Umso wichtiger ist es, dass Mitarbeiter der Unternehmenskommunikation selbst zu Experten werden, frühzeitig reagieren können und in einer solchen Situation, die kein pauschales Richtig kennt, zumindest mit hoher Wahrscheinlichkeit Falsches vermeiden: Braut sich plötzlich ein heftiger Gewittersturm zusammen, mag man zwar nicht immer in der Lage sein, sich ins Trockene zu retten, wohl aber, nicht noch auf den nächstgelegenen Berg zu klettern.
Foto: skeeze, Quelle, Lizenz: CC0 Public Domain
Shitstorms: Eskalierende Konflikte im Internet
Während wir Unwetter meteorologisch schon lange sehr genau erklären und mit einer gewissen Treffsicherheit vorhersagen können, ist der Shitstorm noch ein verhältnismäßig neues Phänomen auf unseren Beobachtungs-Radaren. Als Shitstorms werden eskalierende Konflikte im Internet bezeichnet. Geläufig ist der Begriff in diesem Sinne erst seit 2010, mittlerweile kann er aber bereits auf eine steile Karriere zurückblicken: 2011 wird er, obwohl im Englischen lediglich fäkalsprachlich brenzlige Situationen im Allgemeinen bezeichnend, zum Anglizismus des Jahres gekürt. Schnell kennt ihn sogar der Duden – und zwar als „Sturm der Entrüstung in einem Kommunikationsmedium des Internets, der zum Teil mit beleidigenden Äußerungen einhergeht“. Gibt man fünf Jahre später „Shitstorm” bei Google ein, kommt die Suchmaschine auf fast zwei Millionen deutschsprachige Ergebnisse. Zum Vergleich: „Niedliche Katzenbabys” erzielt nur 62.000 Treffer.

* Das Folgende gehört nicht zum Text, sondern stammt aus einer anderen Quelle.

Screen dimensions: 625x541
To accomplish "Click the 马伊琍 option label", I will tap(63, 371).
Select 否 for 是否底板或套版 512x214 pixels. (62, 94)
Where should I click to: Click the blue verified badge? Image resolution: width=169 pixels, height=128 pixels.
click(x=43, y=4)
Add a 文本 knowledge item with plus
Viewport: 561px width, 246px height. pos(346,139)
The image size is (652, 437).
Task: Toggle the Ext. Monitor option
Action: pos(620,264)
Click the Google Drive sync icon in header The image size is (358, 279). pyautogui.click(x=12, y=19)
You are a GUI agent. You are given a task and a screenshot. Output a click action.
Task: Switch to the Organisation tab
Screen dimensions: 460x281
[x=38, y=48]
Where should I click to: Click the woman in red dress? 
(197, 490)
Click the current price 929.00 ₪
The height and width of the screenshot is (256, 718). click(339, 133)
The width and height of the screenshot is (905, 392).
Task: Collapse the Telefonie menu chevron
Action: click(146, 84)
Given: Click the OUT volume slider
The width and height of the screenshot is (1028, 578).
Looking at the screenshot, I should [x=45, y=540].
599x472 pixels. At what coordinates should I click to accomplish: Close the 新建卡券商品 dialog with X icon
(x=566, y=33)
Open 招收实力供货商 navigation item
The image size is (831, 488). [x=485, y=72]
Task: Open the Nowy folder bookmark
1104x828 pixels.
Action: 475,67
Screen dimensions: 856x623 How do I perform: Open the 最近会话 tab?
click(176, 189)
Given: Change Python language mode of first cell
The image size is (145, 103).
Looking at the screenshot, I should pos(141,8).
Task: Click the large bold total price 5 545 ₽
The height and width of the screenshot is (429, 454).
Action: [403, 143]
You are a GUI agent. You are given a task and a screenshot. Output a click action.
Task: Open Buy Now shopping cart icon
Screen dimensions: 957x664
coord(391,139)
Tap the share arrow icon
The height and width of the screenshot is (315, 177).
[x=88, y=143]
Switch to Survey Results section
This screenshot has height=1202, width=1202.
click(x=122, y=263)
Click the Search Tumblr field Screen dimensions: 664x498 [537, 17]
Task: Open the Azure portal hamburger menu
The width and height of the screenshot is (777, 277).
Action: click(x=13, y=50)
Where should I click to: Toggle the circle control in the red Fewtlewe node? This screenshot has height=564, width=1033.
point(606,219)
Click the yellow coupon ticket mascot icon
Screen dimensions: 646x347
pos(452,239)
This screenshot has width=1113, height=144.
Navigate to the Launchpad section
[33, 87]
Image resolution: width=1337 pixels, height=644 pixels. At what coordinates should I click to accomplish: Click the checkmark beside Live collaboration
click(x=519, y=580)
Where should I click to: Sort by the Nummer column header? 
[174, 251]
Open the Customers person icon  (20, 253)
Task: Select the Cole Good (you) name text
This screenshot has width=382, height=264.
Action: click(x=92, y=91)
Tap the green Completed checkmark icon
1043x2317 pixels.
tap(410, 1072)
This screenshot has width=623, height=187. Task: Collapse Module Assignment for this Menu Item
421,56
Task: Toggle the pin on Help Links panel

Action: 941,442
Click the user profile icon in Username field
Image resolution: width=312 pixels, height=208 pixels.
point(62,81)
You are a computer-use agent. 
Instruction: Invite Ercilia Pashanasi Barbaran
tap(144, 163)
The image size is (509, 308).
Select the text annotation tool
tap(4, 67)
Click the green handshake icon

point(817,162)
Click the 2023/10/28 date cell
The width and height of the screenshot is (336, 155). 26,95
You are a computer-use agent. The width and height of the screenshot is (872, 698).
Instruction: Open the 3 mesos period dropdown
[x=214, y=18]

Bildschirmfoto: Google Suche, Quelle
Rein theoretisch: Was ist eigentlich ein Konflikt?
Fest steht also: Shitstorms, online eskalierende Konflikte, sind eine große Sache. Will man das im Social-Media-Kontext so relevante Phänomen verstehen, stellt sich zunächst einmal die Frage, was genau ein Konflikt eigentlich ist. Plakativ ausgedrückt, ist ein Konflikt ein Nein zu einem Nein, die Negation der Negation. Konflikte entstehen dann, wenn es in der Kommunikation zu Äußerungen kommt, die vorausgesetzten Erwartungen widersprechen und ein Nein mit einem Gegen-Nein beantwortet wird. Die Versuchung, dann bei dem Nein zu bleiben und es auf beiden Seiten immer weiter zu verstärken, ist groß.
Tritt dieser Fall ein, erreicht der Konflikt immer höhere Eskalationsstufen. Durch immer explizitere und schärfere Drohungen und entsprechend darauf folgende Strafaktionen versucht eine Konfliktpartei, die andere zur Kapitulation zu bewegen. Gelingt dies nicht, wächst sich ein solcher Streit, der mit der Verhärtung zweier Standpunkte begonnen hat, in der Regel zu einem zerstörerischen (verbalen) Krieg aus, der beide Parteien am Ende „gemeinsam in den Abgrund” führt.
Dabei tendiert der Konflikt dazu, ein eigenständiges System zu bilden: Die ganze Aufmerksamkeit und alle verfügbaren Ressourcen der Interaktion gelten dann nur noch ihm. Darüber hinaus verlagert sich der Konflikt in seinem Verlauf in der Regel zunehmend von der Sachebene hin zur sogenannten Sozialdimension. Das heißt, wurde zunächst noch eine bestimmte Sachfrage verhandelt, steht schnell die Frage nach der Art der Beziehung, die in der Kommunikation immer mitläuft, im Vordergrund. Damit geht zumeist auch eine Beschleunigung der Konfliktdynamik einher. Die Zeiträume zwischen Entscheidungen und Handlungen, Reaktionen und Gegenreaktionen werden mit jeder Eskalationsstufe kürzer.
Ein kinderleichtes Beispiel: Der Sandkastenstreit
Soviel zur Theorie. Diese lässt sich am besten an einem ‚kinderleichten’ Beispiel veranschaulichen – mit einem Blick in einen Sandkasten.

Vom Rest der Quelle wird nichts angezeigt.